A child with a deletion in the monocarboxylate transporter 8 gene: 7-year follow-up and effects of thyroid hormone treatment
Objective: The monocarboxylate transporter 8 (MCT8; SLC16A2) has a pivotal role in neuronal triiodothyronine (T3) uptake. Mutations of this transporter determine a distinct X-linked psychomotor retardation syndrome (Allan–Herndon–Dudley syndrome (AHDS)) that is attributed to disturbed thyroid hormone levels, especially elevated T3 levels. We describe the genetic analysis of the MCT8 gene in a patient suspected for AHDS and the clinical and endocrine effects of L-thyroxine (LT4) or liothyronine (LT3) treatment intending to overcome the T3 uptake resistance through alternative transporters.
Methods: The six exons of the MCT8 gene were amplified individually by PCR. As multiple exons were missing, the length of the X-chromosomal deletion was determined by a dense SNP array, followed by PCR-based fine mapping to define the exact borders of the deleted segment.
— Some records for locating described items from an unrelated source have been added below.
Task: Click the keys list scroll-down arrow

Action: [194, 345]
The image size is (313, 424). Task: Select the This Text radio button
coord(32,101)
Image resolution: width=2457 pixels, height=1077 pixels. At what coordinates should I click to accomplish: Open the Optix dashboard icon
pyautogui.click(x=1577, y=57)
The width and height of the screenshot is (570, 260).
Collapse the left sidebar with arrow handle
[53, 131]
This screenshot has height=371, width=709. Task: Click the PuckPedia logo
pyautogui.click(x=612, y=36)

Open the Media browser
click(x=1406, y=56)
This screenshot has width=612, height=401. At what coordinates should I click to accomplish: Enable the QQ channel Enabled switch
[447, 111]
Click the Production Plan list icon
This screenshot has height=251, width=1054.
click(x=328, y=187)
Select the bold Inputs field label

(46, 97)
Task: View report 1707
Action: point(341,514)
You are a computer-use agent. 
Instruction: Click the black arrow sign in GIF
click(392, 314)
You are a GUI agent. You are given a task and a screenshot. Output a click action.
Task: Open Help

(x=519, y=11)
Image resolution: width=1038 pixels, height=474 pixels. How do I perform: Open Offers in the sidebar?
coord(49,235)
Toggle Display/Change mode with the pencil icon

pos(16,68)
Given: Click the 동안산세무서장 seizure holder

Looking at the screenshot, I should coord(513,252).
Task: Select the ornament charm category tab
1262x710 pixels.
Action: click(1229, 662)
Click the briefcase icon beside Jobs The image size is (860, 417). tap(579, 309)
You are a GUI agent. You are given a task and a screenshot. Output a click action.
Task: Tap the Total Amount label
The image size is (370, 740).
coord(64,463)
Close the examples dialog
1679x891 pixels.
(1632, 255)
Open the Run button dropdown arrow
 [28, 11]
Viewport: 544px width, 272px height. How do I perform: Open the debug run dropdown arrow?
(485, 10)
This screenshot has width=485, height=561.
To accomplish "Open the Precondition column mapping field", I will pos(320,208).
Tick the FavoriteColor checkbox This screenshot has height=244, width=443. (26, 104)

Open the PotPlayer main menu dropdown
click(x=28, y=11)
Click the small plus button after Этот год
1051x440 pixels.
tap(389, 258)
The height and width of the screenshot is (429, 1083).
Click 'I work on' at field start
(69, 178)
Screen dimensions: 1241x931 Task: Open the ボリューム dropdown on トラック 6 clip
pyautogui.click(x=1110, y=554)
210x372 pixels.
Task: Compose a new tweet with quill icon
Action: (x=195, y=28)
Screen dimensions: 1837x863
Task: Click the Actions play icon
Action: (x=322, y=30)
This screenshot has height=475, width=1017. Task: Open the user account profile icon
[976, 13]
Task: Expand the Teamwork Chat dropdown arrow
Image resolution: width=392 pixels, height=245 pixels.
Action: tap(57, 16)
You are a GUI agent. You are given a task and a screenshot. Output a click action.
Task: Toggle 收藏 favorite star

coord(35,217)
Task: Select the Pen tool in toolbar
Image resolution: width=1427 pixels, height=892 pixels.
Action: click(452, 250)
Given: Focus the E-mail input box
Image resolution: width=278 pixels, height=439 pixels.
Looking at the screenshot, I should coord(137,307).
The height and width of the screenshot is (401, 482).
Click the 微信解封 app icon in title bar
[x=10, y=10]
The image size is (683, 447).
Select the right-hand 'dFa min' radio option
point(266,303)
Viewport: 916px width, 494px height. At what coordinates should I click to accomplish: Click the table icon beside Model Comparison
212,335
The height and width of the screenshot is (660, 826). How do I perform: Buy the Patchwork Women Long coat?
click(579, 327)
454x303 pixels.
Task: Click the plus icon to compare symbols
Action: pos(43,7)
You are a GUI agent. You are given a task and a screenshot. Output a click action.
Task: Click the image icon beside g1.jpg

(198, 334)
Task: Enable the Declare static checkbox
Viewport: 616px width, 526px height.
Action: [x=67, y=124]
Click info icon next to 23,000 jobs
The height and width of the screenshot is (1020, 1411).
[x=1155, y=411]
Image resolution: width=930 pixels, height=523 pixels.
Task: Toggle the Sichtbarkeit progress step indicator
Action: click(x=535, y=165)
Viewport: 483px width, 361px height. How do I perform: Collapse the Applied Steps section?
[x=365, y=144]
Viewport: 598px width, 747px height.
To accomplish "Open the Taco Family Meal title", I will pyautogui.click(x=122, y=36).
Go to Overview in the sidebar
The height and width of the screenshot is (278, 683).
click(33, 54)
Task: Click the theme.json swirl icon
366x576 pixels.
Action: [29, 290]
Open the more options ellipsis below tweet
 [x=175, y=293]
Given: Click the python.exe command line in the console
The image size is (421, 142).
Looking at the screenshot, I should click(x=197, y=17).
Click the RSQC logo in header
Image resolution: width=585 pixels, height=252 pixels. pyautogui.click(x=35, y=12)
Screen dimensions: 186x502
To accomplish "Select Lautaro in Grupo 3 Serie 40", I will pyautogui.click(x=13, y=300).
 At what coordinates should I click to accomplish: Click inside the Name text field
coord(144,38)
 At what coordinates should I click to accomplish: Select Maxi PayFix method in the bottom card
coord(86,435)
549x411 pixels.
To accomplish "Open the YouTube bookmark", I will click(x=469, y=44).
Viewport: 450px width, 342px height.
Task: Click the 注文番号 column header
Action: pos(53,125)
The clinical and endocrine data of the patient during 6.5 years of LT4 treatment and two periods (3 months each) of low- and high-dose LT3 were evaluated.
Results: A partial deletion of the MCT8 gene (comprising five of six exons) was detected, confirming the suspected AHDS. MCT8 dysfunction was associated with partial resistance to T3 at the hypothalamus and pituitary level, with normal responsiveness at the peripheral organs (liver and cardiovascular system). Thyroid hormone administration had no beneficial effect on the neurological status of the patient.
Conclusion: We identified a 70 kb deletion encompassing exons 2–6 of the MCT8 gene in our AHDS patient. Both LT4 and LT3 administration had no therapeutic effect. Alternatively, treatment of AHDS patients with thyroid hormone analogs should be considered.